Motaliben Nabhalabhai Bhabhor 75 year old female residing Ta-Garbada, Dahod came to Zydus Medical College & Hospital with history of lamb in abdominal and pain in abdominal seen 3 years patient belong to low social economic class. Patient consulted many hospitals in Dahod but everybody referred her to higher centre. Such case was operated in Zydus Medical College & Hospital by Dr Mahesh M Pukar, Dr.Shailesh Rathod and Dr. Deepak Rathwa. Patient was suffering from huge gastric GIST involving whole abdominal cavity arising from anterior wall of stomach, superiorly attach to left lobe of liver laterally up to paracolic gutter inferiorly up to pelvis. Partial gastrectomy with complete removal of mass done. Post operative period was uneventful. Patient was discharged after suture removal on 14th day of surgery.
Ditabhai, 82 year old male patient came to Zydus Medical College & Hospital, Dahod with history of assault over his head with wooden road by known person. Patient had lost his voice and developed weakness in right upper and lower limb. Patient was drowsy and disoriented. CT scan shows depressed skull fracture in parito – temporal region on left side with extra dual hematoma with size of more than 17mm in width midline shift. Relatives were informed about the prognosis of the patient due to the injury and suggested to take neurosurgery at higher centre but relatives refused to go any other hospital. So surgeons in Zydus Medical College & Hospital, Dahod decided to operate on that patient. After taking written and informed consent surgery done. Depressed fracture segment was removed, clot evacuated good haemostasis achieved. Post operative period was uneventful patient regained his voice and improved weakness in both upper and lower limb.
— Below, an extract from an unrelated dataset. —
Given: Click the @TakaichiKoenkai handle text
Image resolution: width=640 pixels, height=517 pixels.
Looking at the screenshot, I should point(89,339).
Patient was started on full diet after 48hours and discharged after 12days.
A young male of 32 years Age developed a cancer of buccal mucosa involving part of mandible due to addiction to Guthka 10-15 packets a day. Successfully operated in rural hospital Zydus Medical College & Hospital, Dahod.Patient was seen by various consultants in private hospitals at Dahod and advised to go to higher centre at Baroda/Ahmedabad for further management like oncosurgery. Patient belongs to low socioeconomics class could not afford treatment in higher centre due to cost and travelling factor. Patientcame to surgery department Zydus Medical College & Hospital on 25th December 2017 seen by Dr Mahesh Pukar HOD Surgery department. He decided to do surgery on that patient and after thorough examination and investigations. Patient was taken to surgery on 30th December 2017. Right side hemimandibulectomy with wide excision of buccal mucosa growth was done. Reconstruction of the defect was done with titanium mandibular plate and forehead flap. Surgery was done by Dr.Mahesh Pukar, Dr.Shailesh Ratod, Dr.Dipak Rathva, Dr.Rahul Yadav, Dr.Gunjan Vadwala. Post operative period was uneventful; patient was started on oral diet after a week. Refashioning of flap and suture removal was done after three weeks. One month after surgery patient was referred to Ahmedabad cancer hospital for radiotherapy.This was a first onco–surgery done for oral cancer in Zydus Medical College & Hospital, Civil Hospital, and Dahod.